Um dado me chamou a atenção na última pesquisa da CNT/Sensus divulgada na semana passada: a baixa credibilidade de nossos congressistas.
Segundo os números da Sensus, 45,5% da população nunca confia no legislativo federal. Outros 32,4% dos entrevistados poucas vezes têm confiança.
Apenas 7,6% das pessoas pesquisadas pela Sensus acreditam na palavra dos nossos parlamentares que integram o Congresso Nacional.
Isso não é novidade. Aliás, são dados recorrentes. O Congresso Nacional tem a pior avaliação nesse tipo de pesquisa. E isso ocorre há anos.

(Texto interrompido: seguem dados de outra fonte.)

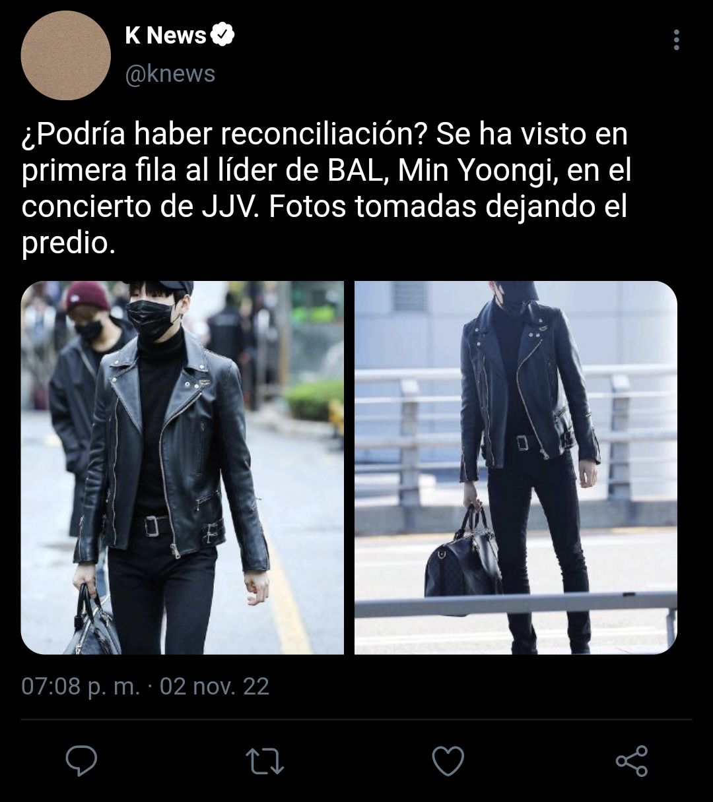
Task: Open the @knews handle link
Action: coord(170,74)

O Ibope, outro instituto de pesquisa de renome nacional, aponta ese quadro de desconfiança e de falta de credibilidade de nosso parlamento há mais de uma década.
A credibilidade de nossos deputados e senadores está no rabo da fila das instituições nacionais.
E a gente pode aqui desfiar uma série de motivos para esse descrédito da população. Mas vou listar apenas dois: o crônico convívio dos parlamentares com esquemas de corrupção - uma crise acaba quando começa outra e o mau exemplo vem de cima - e falta de reformas importantes para o avanço de nossa sociedade - como as tributária, trabalhista e política.
A cada legislatura, a gente acompanha os mesmos costumes, marcados fortemente pelos vícios - apadrianhamentos e fisiologismo - e minimamente pelas virtudes - o interesse público.